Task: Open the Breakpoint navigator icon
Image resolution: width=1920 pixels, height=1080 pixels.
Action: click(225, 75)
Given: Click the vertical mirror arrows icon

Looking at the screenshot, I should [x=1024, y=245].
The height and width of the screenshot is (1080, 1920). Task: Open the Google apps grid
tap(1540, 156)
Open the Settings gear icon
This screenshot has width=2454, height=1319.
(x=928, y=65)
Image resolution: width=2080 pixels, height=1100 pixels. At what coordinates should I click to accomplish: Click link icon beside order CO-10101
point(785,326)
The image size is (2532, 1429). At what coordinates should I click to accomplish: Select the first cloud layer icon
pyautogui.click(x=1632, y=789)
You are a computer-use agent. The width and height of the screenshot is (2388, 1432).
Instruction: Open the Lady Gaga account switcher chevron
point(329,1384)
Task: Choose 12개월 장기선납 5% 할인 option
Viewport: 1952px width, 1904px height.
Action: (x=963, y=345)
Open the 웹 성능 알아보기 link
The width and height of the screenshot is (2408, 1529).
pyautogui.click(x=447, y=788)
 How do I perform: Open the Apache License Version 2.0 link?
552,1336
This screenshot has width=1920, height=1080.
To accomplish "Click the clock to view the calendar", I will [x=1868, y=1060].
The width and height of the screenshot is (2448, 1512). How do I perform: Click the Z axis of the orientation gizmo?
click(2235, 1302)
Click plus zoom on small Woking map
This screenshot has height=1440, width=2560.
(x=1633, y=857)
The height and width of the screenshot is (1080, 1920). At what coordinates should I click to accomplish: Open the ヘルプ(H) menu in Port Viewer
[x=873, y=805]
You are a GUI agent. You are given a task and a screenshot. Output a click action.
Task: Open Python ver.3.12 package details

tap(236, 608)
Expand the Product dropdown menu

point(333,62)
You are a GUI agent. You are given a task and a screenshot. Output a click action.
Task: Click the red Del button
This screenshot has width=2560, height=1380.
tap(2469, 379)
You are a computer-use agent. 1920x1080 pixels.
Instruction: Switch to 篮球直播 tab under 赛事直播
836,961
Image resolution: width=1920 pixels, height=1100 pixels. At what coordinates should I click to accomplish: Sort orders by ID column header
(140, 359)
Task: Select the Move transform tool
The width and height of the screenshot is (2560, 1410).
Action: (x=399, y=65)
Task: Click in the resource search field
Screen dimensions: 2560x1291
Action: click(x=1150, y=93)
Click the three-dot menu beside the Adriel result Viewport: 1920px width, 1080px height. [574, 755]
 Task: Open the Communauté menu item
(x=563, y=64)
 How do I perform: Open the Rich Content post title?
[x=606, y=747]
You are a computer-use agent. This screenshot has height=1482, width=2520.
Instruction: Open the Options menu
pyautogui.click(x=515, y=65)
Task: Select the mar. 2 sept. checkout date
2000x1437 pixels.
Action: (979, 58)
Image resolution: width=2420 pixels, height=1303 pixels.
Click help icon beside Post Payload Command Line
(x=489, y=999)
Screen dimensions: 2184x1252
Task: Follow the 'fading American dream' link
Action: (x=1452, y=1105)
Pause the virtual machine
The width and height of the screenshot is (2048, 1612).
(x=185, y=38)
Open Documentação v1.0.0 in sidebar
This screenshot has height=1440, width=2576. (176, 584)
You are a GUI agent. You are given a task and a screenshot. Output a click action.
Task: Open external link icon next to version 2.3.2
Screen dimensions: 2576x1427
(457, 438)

====================

Exercise aim
Transcribe the records above from the line holding "The image size" down to the line holding "Task: Choose 12개월 장기선납 5% 할인 option", inclusive, without adding anything.

Task output
The image size is (2532, 1429). At what coordinates should I click to accomplish: Select the first cloud layer icon
pyautogui.click(x=1632, y=789)
You are a computer-use agent. The width and height of the screenshot is (2388, 1432).
Instruction: Open the Lady Gaga account switcher chevron
point(329,1384)
Task: Choose 12개월 장기선납 5% 할인 option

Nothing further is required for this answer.